The Carbon County Commission approved allocating $11,150 in restaurant tax monies to the Helper Western Mining and Railroad Museum at the regularly scheduled public meeting on Oct. 15. The museum had requested $22,300 to fund updates and exhibits at the facility.
“What the restaurant tax committee has suggested is that we grant the museum half of its request and then see how the project proceeds before we consider the rest,” said Commissioner Steven Burge.
Requests for money from the fund, generated by a special levy collected throughout the county when meals are purchased in restaurants, are reviewed by the tax board. The panel’s recommendations are forwarded to the county commission for approval. The board met Oct. 9 and sent recommendations to the commission last week.
There were also five other requests and the recommendations came before the commission at last Wednesday’s meeting.
The first request was for $10,057 for Price city’s purchase of portable pitching mounds.
“The pitching mounds on some of our city fields are quite an issue between the baseball teams and the softball operations,” explained Price community director Nick Tatton at the board meeting. “One day, the mounds will be built up and, the next day, they are torn down according to their use. These portable mounds would make everything a lot better.”

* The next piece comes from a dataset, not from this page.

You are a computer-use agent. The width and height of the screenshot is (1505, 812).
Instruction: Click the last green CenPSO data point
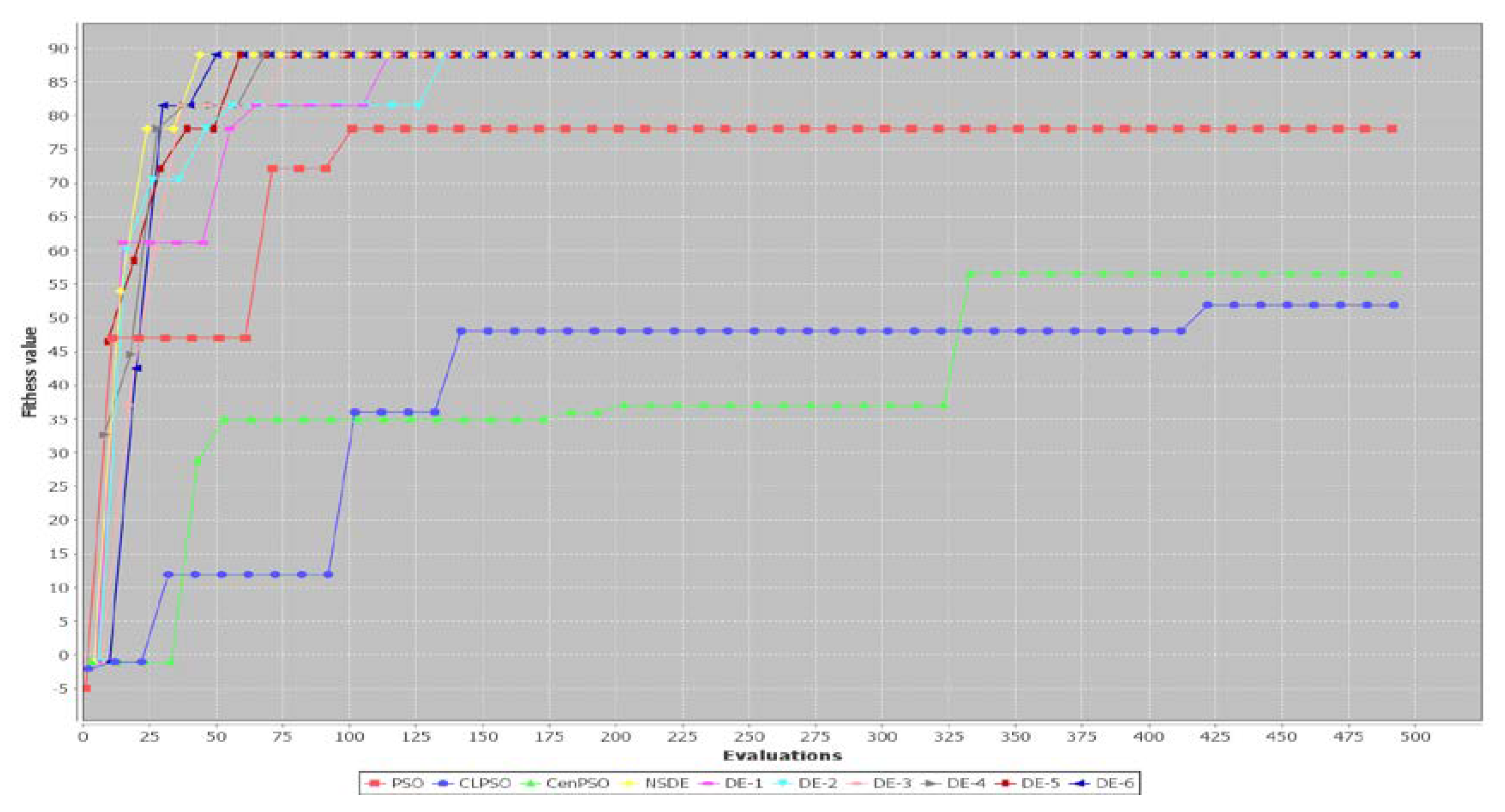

The mounds would be set up, taken down and stored by city employees after every use, added the community director.
“With proper storage, they would last five to six years,” said Tatton.
At the Oct. 15 meeting, Commissioner Bill Krompel indicated he “liked the benefit to the children of the community” provided by the mounds. But the restaurant tax committee had recommended tabling the request until the city could supply more information about at what ballfields the mounds would be used.
The next funding issue the committee and commission considered was a request from the Carbon Country Club for $16,000 to rebuild tee boxes at the golf course in Carbonville.
“Some of our boxes are not in very good shape,” said golf pro and course manager Tom King. “We want to start with the worst ones first and then do them all. We need to peel back the grass and grade the boxes from back to front to a one percent grade. Most are very level and need the grade. We also need to expand at least two of the boxes.”
Some of the work on the tee boxes will be done in-house and some by contractors, King pointed out.
Questions from the committee concerned the use of the private-public golf course. Half of the course is privately held, while the other half is owned by the county.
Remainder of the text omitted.